Rani Mukerji, a performer of proven ability, is let down by the writing. She struggles to hit the right notes. She shifts back and forth between the rattled and the raucous. As a result, the essence of the character never quite comes through.
When the 135-minute drama, about an hour and half in, settles into a somewhat more controlled rhythm, Mukerji gets into her stride. But in the light of the mauling that the story of Debika's perseverance in the face of daunting odds has been subjected to in the first half, there is little left for the film to salvage in the run-up to the climax.
The screenplay by Sameer Satija, Ashima Chibber and Rahul Handa has been adapted from a Kolkata woman's published account of her brush with Norway's uncompromising child protection system. It is too erratic to be able to make the most of the deeply emotional core of the story.
Unrestrained melodrama is the film's preferred mode, which drags its away from the possibility of capitalising on a persuasive real-life story. You obviously want to empathise with Debika's plight as she battles forces that are out to crush her, but owing to the manner in which the film stages the courtroom wrangles - in Norway and in Kolkata - the character does not develop into a believable figure nor does her story move the audience the way it should have.
The film opens with Debika's children being surreptitiously driven away in a government vehicle from her Stavanger home. She runs after the vehicle, howling and hollering. Her son Shubho, a boy with autistic spectrum disorder, and daughter Shuchi, a toddler, are gone before she knows what has hit her.
After she has been observed and questioned over several days and a Norwegian government counsellor has examined her ways as a parent, Debika is told that her children cannot be left with her.
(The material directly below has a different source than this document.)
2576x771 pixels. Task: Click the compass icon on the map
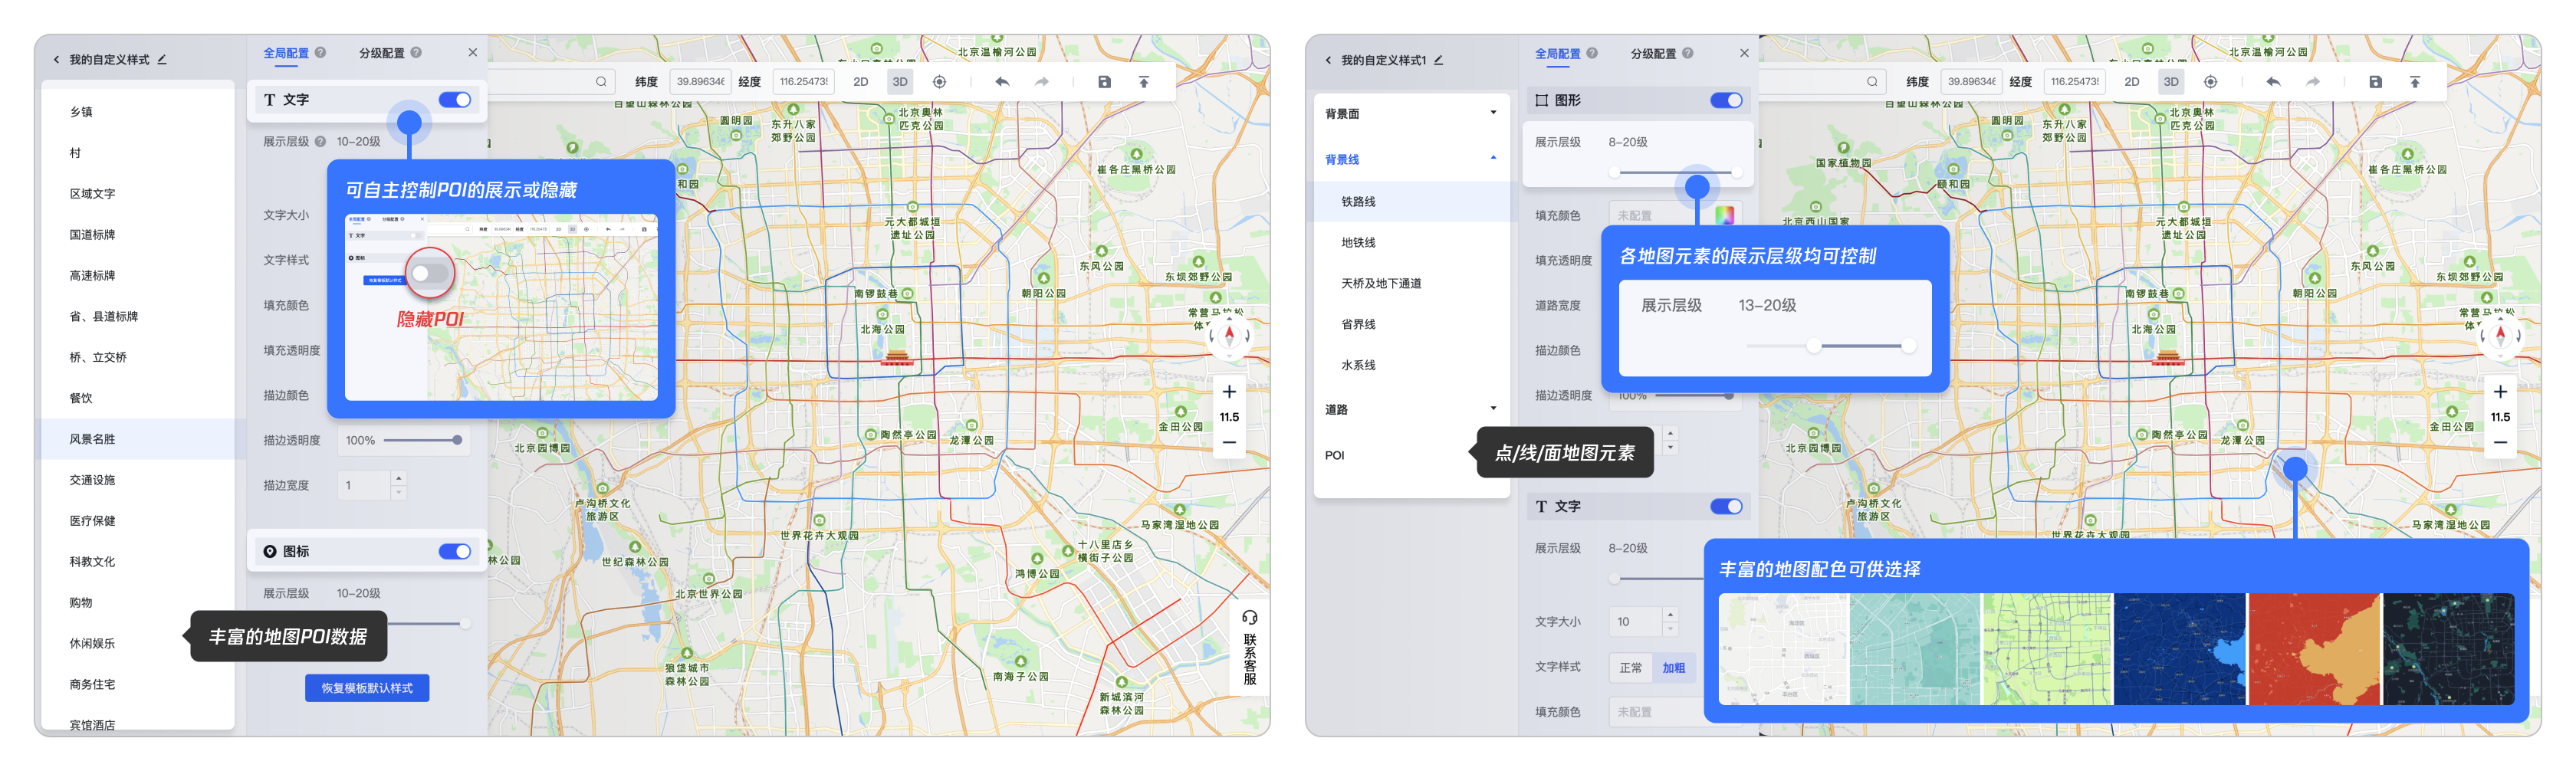click(1231, 337)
Her husband, Aniruddha (Anirban Bhattacharya), an engineer, appears to be supportive but has way too much on his mind to be of much help.
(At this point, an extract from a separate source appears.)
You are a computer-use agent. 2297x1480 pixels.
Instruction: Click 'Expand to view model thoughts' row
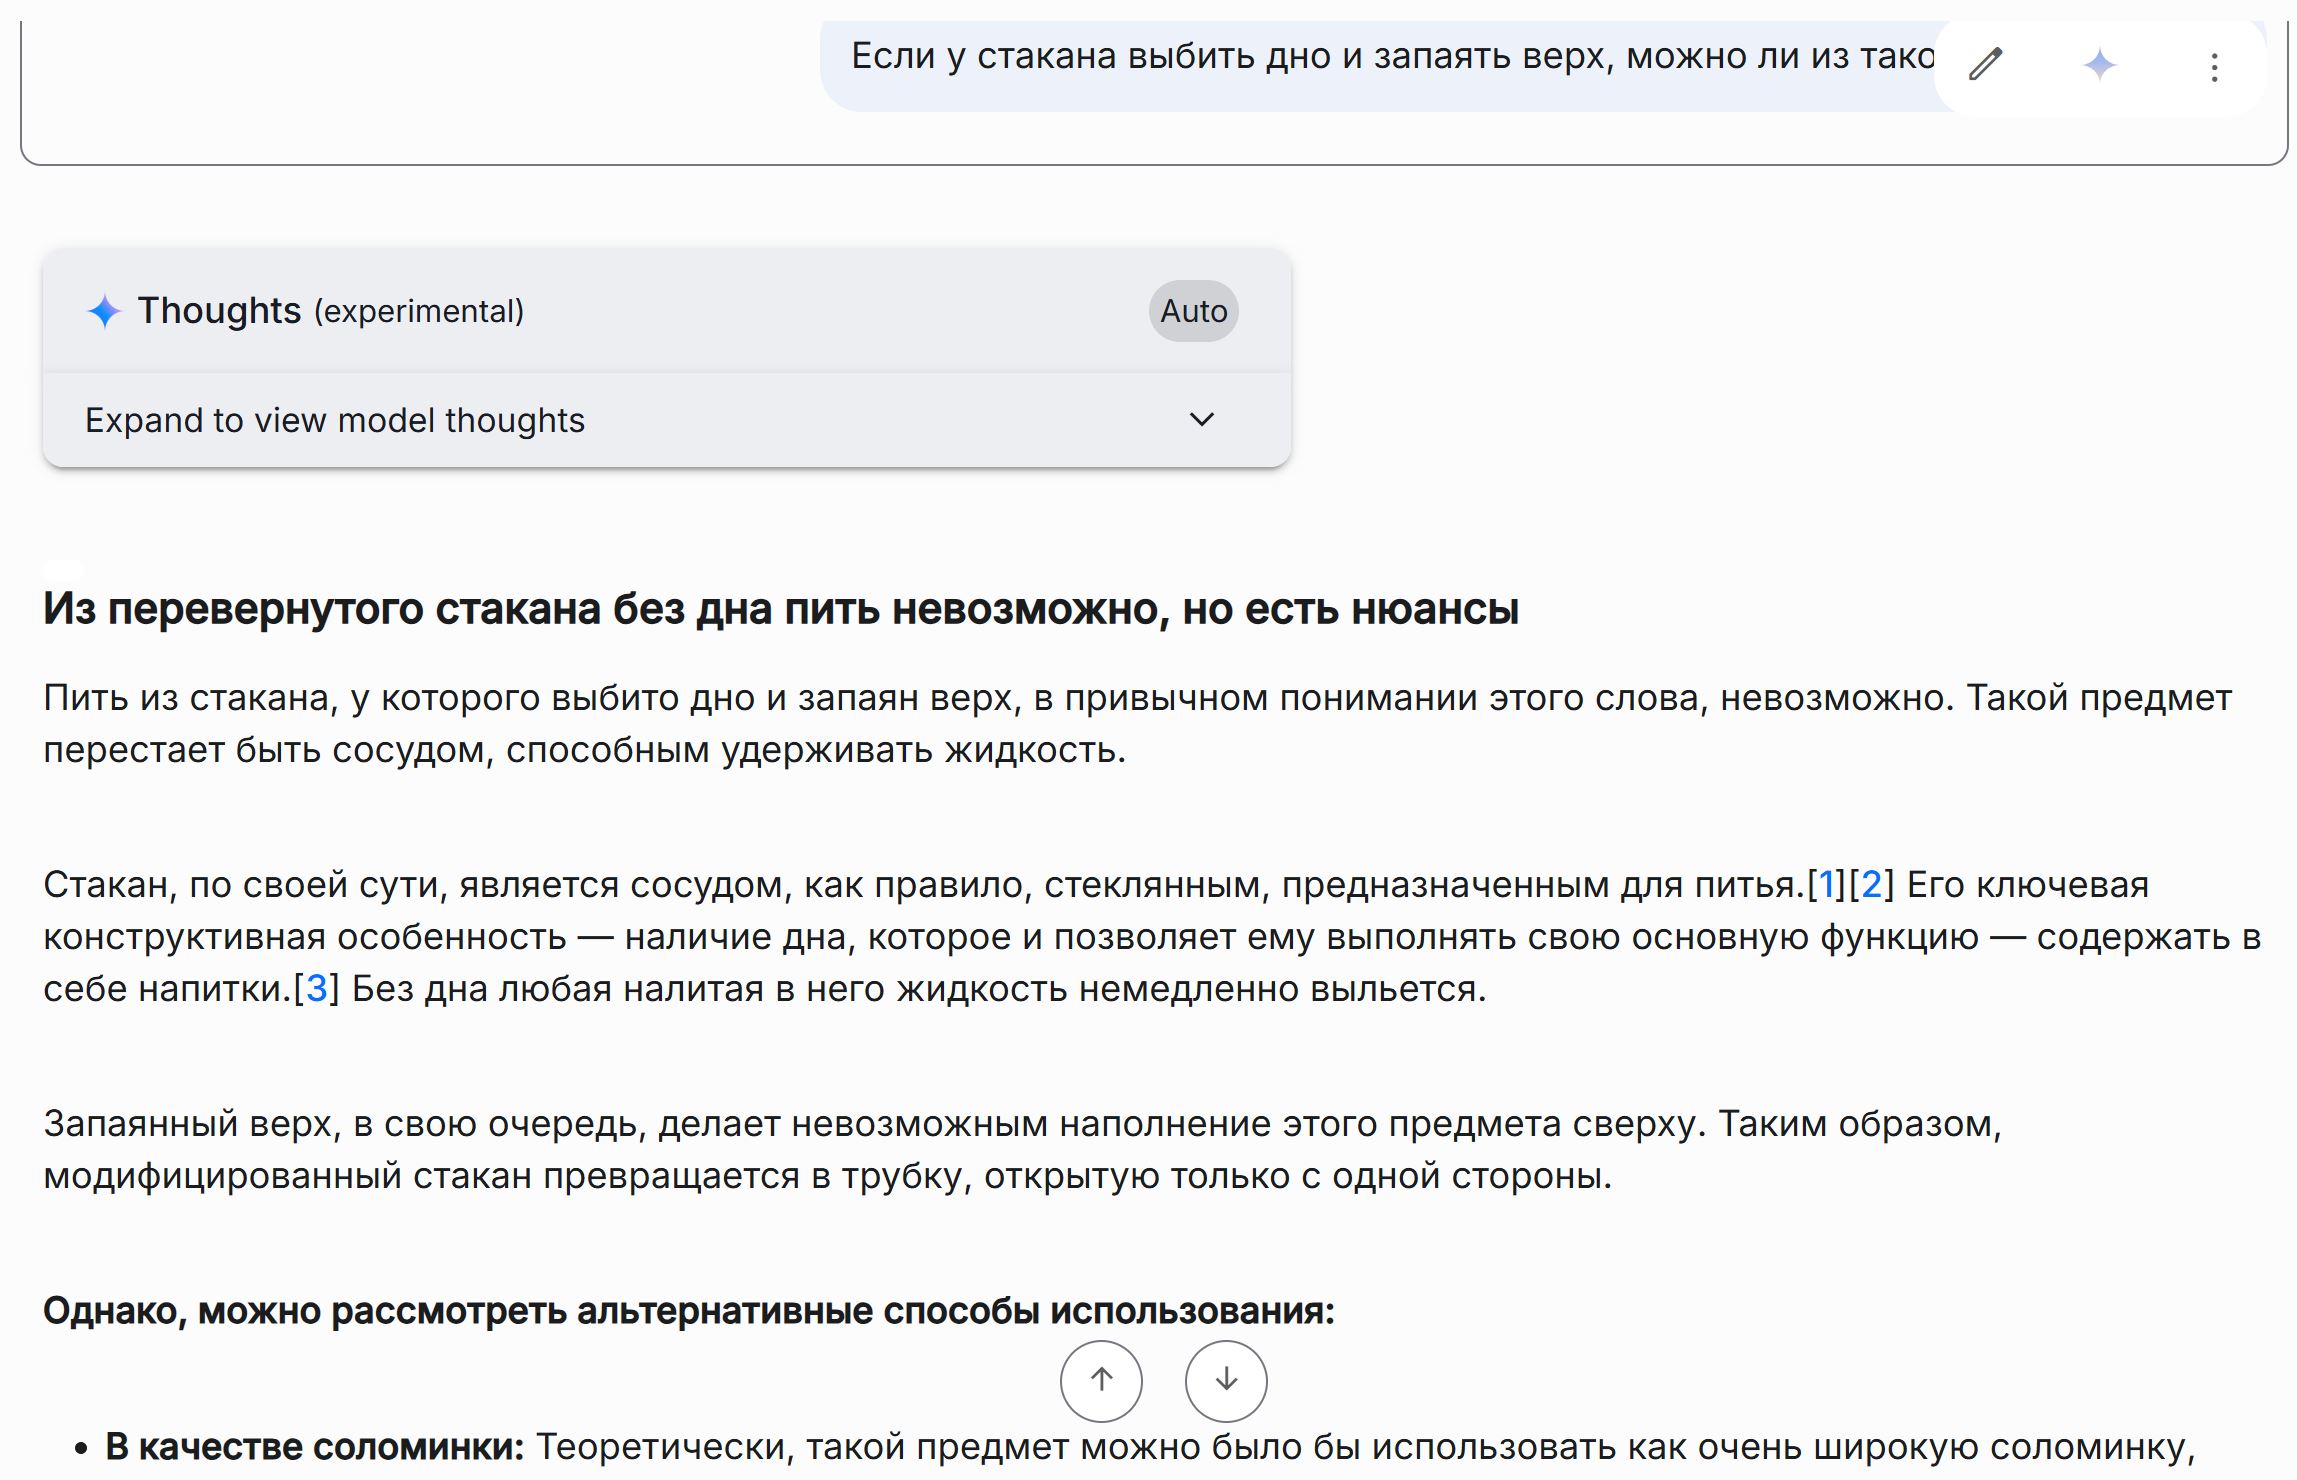[x=335, y=420]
The wronged lady does not do her cause much good by resorting to terribly desperate measures. The child welfare machinery pins her down to the ground as she stakes her all in her attempts to regain custody of her children. Some of her acts seem illogical but understandable given the anguish she is in. Why then are the film and the lady at its centre unable to stir us emotionally?
Debika's actions are often at odds with who she is - an educated woman who has been in Norway long enough to appreciate the differences between her own culture and the Norwegian ethos. Instead of making Debika look like a feisty and courageous mother, the film reduces her to a squealy, volatile and hyperventilating woman.
Such inconsistencies also derail the two principal male characters in the film - Debika's husband and an Indian-origin lawyer Daniel Singh Ciupek (Jim Sarbh) who represents her in court. It is difficult to figure what exactly they are out to get. One moment they are by Debika's side, the next moment they aren't.
Anirban Bhattacharya and Jim Sarbh are accomplished actors. Their performances are markedly more refined than the film as a whole. But Mrs Chatterjee Vs Norway is a Rani Mukerji show. She is the solitary star here. She renders everyone else insignificant.
In a film about a woman fighting the good fight, the screenplay gives the other women in the story no leeway at all. Neena Gupta has a fleeting cameo as an Indian minister on a visit to Oslo to sign an Indo-Norwegian deal.
The two mothers - Debika's and Aniruddha's - are nonentities. The former is essayed by Saswati Guhathakurta, the latter by Mithu Chakraborty. Both are Bengali television and film veterans but that does not count for much here. One does not get so much as a line in, the other is reduced to a cantankerous mom-in-law who raves and rants in a couple of scenes and disappears.
Rani Mukerji, on her part, lets it rip and the film trips on its excesses. Mrs Chatterjee Vs Norway is an overheated affair that sucks the air out of an intrinsically moving story that deserved infinitely better.